Recuerdo que tenía poco más de 18 años cuando mi hermano, en condición de responsable y presentador del alumno, me acompañó hasta el campo de la feria de Ourense, donde me examiné para obtener el carné de conducir. Eran los mediados de los años sesenta en los que las calles no estaban tan contaminadas por el combustible de los automóviles, ni el número de estos era tan elevado que pusiera en peligro a los peatones. Mi examen lo realicé en concepto de alumno libre. No fui a ninguna autoescuela de las pocas que había en aquel entonces; las prácticas las hice con el automóvil que tenía mi familia, un 600 –aún recuerdo su matrícula, OR 6347–, y en él me presenté al examen.
Todo esto viene a cuento, querido lector, por la nueva circulación que nos van a imponer en base al reglamento que desarrolla la Ley de Tráfico que hace algo más de un año aprobó el Gobierno. Reconozco que si me tengo que volver a examinar, como en los mediados de los 60, lo iba a tener más que crudo. Analicemos la situación.

En el texto articulado hay cosas que nos sorprenden y otras resultan un tanto chocantes. En el elenco de estas últimas, señalar que el reglamento recoge que quedan obligados a pruebas para la detección de alcohol, no solo los conductores, sino también los denominados “usuarios de la vía cuando se hallen implicados en un accidente de tráfico o hayan cometido una infracción”. Esta definición de “usuarios de vía” ha sido criticada por el Consejo de Estado.

Para mí, la denominada como plataforma única de calzada y acera es un “todo” de un “algo” que sigo sin entender, y que se define como “un nuevo modelo de calle”, donde ésta se convierte en una “zona de coexistencia compartida entre peatón, bicicleta y vehículo de motor”. Son zonas especialmente diseñadas y acondicionadas, dicen, para favorecer el tránsito peatonal, y en donde los vehículos no podrán circular a velocidad superior a 20 km/h. El peatón tiene prioridad de paso en cualquier punto de la calzada.

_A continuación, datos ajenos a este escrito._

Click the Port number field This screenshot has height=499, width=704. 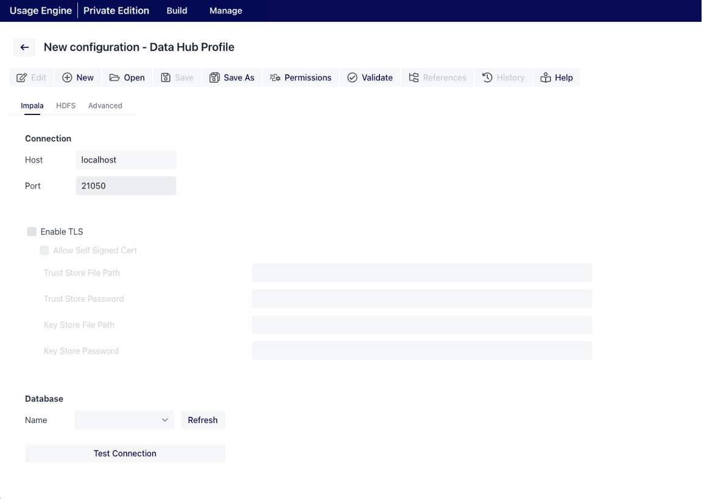click(x=125, y=186)
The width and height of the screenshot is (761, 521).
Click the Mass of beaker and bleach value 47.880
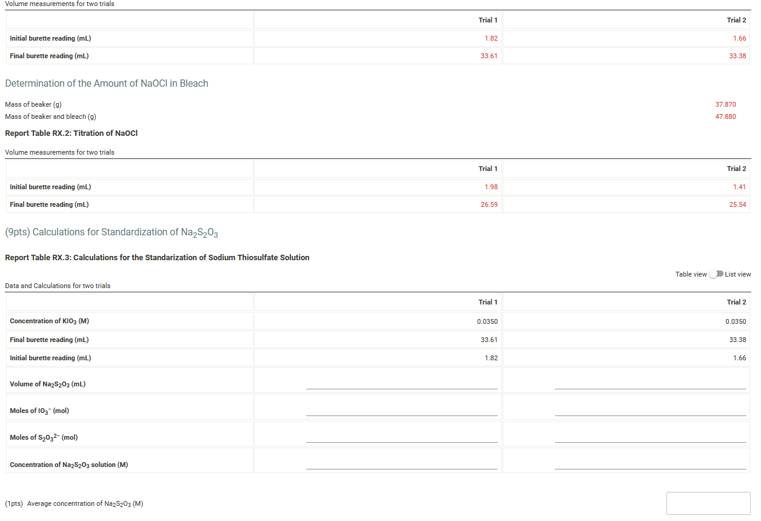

A partir de ahora bicicletas y peatones tienen que ir de la mano. Las primeras se convierten en un vehículo más de la calzada. Para ello es necesario que se regule la cohabitación y coexistencia con peatones en aquellos lugares que no cuentan con carriles específicos para su circulación.

Dicen que nos van a subir el límite de velocidad en autopistas y autovías dejándolo en 130 km/hora. Sujeten su pie derecho, el que va en el acelerador, porque siempre hay un pero, y si no lean: “de forma temporal y en tramos en los que existan índices contrastados de seguridad, buenas condiciones de trazado y pavimentación, y óptimas condiciones meteorológicas y ambientales”. Lo que sí es cierto es que se reduce el límite desde 100 km/h hasta los 90 km/h o incluso los 70 km/h en determinadas zonas.

¡Ojo al parche!, que diría un castizo, los encargados de las multas, que ahora no se tendrán que notificar de forma directa, van a trabajar más que nunca. O sea, con puro sentido recaudatorio. Nada nuevo en el horizonte. Como es ahora y seguirá siéndolo.